Objectives:
#1 From the passage on what pay TV providers pay for programming, extract the portion that runs from "When telcos Verizon" up to and including "programmers, he added.", copying it word for word.
#2 Continue the passage on what pay TV providers pay for programming, picking up after its last sentence.

AT&T had to pay higher rates for programming when it was entering the market, Pivotal Research Group principal and senior media & communications analyst Jeff Wlodarczak noted.
Even five years later, those rates are still higher than their older peers.
The same held true for DirecTV and Dish Network when they first launched in the late 1980s and early 1990s, Woldarczak said.
Over time, that premium begins to level off — DirecTV’s content costs represent about 47% of its revenue, about on par with Comcast.
“They [programmers] have had a nice little arbitrage,” Wlodarczak said. “When the satellite guys came in, they were paying a pretty significant premium to cable because they had no leverage.”
When telcos Verizon Communications and AT&T entered the pay TV business, they were focused on rolling out service and signing on customers and not necessarily on playing hardball with programmers, he added.

Supplied information:

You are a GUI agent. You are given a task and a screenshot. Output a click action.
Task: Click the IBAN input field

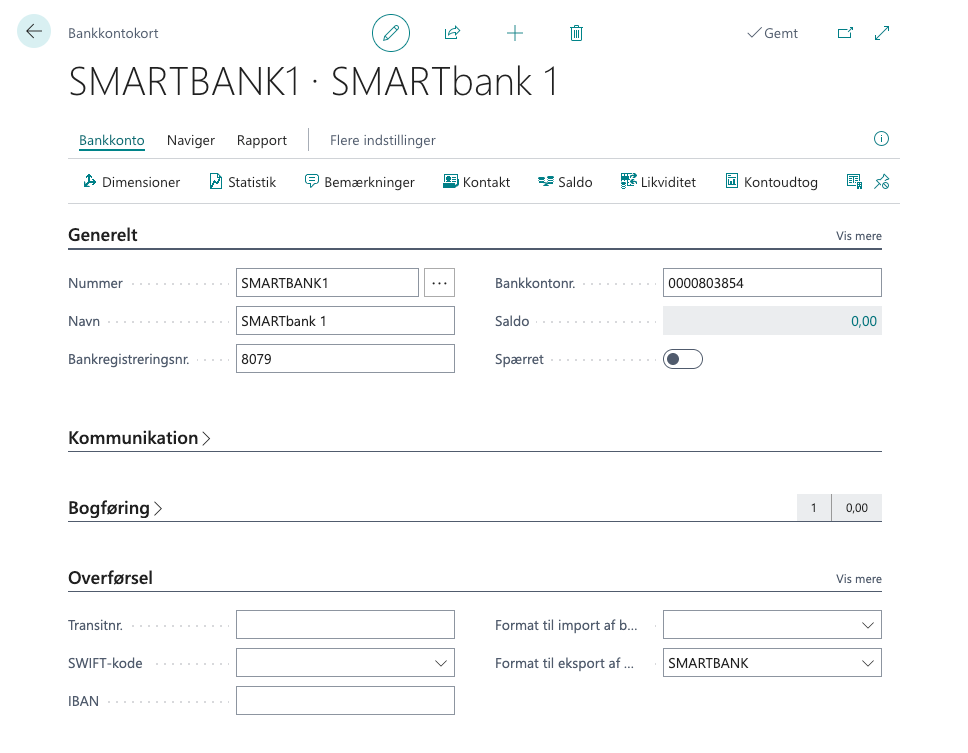click(x=345, y=701)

Responses in order:
#1
When telcos Verizon Communications and AT&T entered the pay TV business, they were focused on rolling out service and signing on customers and not necessarily on playing hardball with programmers, he added.

#2
Wlodarczak said AT&T could get to that 20% cost reduction relatively quickly, especially if it can “flip the switch” and convert the U-verse TV deals to DirecTV rates. Whether or not it will be able to do that is unclear, but it does seem likely that the programming costs for U-verse’s 5.5 million customers would be in line with what DirecTV pays for its 20 million customers.
As for revenue gains that could come from the merger, AT&T said it would offer a video, voice and fixed-wireless broadband product to 70 million homes across the country and a more competitive bundle of video and broadband for another 45 million homes. The latter would include its Project Velocity IP footprint, a wireline and wireless broadband initiative targeting 24 million homes, and by expanding its GigaPower ultra-high-speed service to an additional 2 million homes.
If programming costs are calculated as a percentage of overall revenue, the percentage paid drops by about half when all three revenue streams are considered.
And with plans to add a fourth product to the mix play — wireless phone — AT&T could have another leg up on its competition after all.